Rolf Deutsch, a dying old rich man, wants to find out about "survival" -- life after death -- so he hires people to investigate. They are sent to the Belasco House, "the Mount Everest of haunted houses," which was the site of unspeakable depravities under its owner Emeric Belasco. After his death there were two investigations into the house, and all but one investigator wound up dead or insane in the place nicknamed "Hell House." Deutsch bough the Belasco House and he wants a definitive answer about life or death. And he wants the answer within a week.
The investigators are a nice cross-section of paranormal investigators. Dr. Lionel Barrett is a scientist convinced that the paranormal is explainable by scientific means -- and he believes his machine, the Reversor, can remove the supernatural from the house. Sister Florence Tanner is a church leader and spiritualist who believes that the house can be cleansed with prayer and love. Benjamin Fischer is the only survivor of an early investigation into the Belasco House; he returns cynical, angry, and convinced his psychic strength is enough to conquer Hell House. And then there's Edith Barrett, Dr. Barrett's wife, who brings a series of fears and issues unknown to everyone.

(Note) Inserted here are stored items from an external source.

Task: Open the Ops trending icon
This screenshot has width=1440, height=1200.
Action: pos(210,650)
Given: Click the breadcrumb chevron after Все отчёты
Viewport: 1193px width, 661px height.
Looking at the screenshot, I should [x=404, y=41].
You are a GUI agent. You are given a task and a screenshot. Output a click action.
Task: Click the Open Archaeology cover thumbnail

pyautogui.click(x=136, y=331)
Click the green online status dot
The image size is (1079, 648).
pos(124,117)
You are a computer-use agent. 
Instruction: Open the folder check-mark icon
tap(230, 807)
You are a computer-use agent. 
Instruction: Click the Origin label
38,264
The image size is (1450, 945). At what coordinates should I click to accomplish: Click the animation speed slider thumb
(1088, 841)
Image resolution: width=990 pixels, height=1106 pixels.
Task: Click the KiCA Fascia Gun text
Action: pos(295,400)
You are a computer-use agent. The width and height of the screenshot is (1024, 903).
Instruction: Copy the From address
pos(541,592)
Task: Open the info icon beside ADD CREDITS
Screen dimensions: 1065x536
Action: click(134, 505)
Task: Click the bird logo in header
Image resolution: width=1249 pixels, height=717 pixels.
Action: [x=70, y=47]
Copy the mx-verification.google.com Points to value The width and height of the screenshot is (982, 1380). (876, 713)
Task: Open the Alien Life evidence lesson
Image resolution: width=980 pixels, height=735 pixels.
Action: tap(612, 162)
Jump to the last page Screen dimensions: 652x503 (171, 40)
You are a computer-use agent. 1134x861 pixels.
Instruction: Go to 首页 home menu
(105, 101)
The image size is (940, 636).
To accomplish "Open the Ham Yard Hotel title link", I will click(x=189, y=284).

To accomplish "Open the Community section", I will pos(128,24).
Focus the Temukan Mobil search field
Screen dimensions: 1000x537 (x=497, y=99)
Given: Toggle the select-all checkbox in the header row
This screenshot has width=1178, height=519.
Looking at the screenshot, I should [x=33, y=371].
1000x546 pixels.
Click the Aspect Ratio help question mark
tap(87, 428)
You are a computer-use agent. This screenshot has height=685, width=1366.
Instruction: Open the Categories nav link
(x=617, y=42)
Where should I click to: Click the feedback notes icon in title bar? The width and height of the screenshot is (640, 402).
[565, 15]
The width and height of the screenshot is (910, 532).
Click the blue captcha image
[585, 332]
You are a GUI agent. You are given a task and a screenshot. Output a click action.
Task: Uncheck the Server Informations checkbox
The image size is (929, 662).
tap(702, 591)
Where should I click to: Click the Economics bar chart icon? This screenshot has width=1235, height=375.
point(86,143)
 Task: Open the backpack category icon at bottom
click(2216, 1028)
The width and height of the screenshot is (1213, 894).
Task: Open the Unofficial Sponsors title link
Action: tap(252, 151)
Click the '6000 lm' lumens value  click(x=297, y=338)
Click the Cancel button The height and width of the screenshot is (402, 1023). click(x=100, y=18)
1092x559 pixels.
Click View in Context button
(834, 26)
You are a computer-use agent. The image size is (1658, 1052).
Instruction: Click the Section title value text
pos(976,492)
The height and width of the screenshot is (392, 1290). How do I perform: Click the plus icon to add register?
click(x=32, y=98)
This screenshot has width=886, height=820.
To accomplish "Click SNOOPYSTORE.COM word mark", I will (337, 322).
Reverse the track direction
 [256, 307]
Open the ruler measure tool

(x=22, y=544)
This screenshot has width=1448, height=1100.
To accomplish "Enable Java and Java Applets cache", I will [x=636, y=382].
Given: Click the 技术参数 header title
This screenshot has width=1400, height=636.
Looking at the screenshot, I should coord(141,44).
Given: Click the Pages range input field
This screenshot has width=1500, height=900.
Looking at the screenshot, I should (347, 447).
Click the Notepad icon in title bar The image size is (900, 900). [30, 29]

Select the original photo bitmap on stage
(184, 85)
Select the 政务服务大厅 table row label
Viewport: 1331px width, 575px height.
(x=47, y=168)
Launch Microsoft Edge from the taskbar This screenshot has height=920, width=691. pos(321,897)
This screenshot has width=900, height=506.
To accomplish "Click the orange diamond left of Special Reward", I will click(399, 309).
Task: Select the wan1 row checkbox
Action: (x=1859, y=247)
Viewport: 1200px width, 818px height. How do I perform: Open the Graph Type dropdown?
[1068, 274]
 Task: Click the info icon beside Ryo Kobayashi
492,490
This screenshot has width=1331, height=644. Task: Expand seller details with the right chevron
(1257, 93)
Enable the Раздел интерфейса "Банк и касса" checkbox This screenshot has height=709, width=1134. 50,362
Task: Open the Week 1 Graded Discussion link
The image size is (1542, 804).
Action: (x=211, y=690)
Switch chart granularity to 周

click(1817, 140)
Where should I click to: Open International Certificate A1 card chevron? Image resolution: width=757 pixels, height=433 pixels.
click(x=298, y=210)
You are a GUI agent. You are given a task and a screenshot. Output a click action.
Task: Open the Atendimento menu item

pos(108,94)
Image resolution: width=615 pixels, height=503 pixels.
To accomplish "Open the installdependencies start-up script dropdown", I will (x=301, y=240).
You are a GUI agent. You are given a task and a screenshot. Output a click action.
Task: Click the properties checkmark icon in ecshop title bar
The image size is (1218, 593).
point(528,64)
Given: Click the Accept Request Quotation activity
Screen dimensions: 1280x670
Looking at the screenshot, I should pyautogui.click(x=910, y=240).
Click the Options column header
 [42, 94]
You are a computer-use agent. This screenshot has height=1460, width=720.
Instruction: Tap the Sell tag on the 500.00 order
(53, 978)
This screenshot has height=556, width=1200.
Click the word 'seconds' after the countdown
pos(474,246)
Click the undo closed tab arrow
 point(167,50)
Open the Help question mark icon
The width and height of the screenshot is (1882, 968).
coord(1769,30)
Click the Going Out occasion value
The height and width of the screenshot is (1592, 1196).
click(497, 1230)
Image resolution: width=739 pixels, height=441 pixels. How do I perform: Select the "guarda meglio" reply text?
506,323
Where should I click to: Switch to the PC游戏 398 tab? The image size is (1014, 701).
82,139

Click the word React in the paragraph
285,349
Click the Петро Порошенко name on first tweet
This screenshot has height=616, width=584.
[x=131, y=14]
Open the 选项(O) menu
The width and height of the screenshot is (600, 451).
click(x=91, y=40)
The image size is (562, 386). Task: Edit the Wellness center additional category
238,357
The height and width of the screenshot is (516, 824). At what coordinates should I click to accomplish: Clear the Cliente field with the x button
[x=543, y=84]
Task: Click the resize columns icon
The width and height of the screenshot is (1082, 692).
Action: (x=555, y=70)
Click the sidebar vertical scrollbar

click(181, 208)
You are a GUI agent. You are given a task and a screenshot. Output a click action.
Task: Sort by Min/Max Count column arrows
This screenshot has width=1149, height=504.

Time is omnipresent in Hell House: Each section is a day in the week- December 18 through 24 -- and each section is a time of day followed by what one or several of the characters are doing. Everything happens in a linear path, giving the impression the reader is in the house, as much a part of things as the characters. Matheson creates a terrific atmosphere, both in the evils of the Belasco House and of tensions between the investigators, each of whom is skeptical of the others. Matheson also has plenty of horror in this novel, but it's presented gradually and mysteriously, not with sudden monsters and creatures.
Hell House is a terrific horror story. There are no elaborate gimmicks or unnecessary gore. Instead the reader has a tale of horrors and a scientific investigation into something all the characters think they can conquer but really don't fully know. Hell House may appear deceptively simple, but it works very well indeed.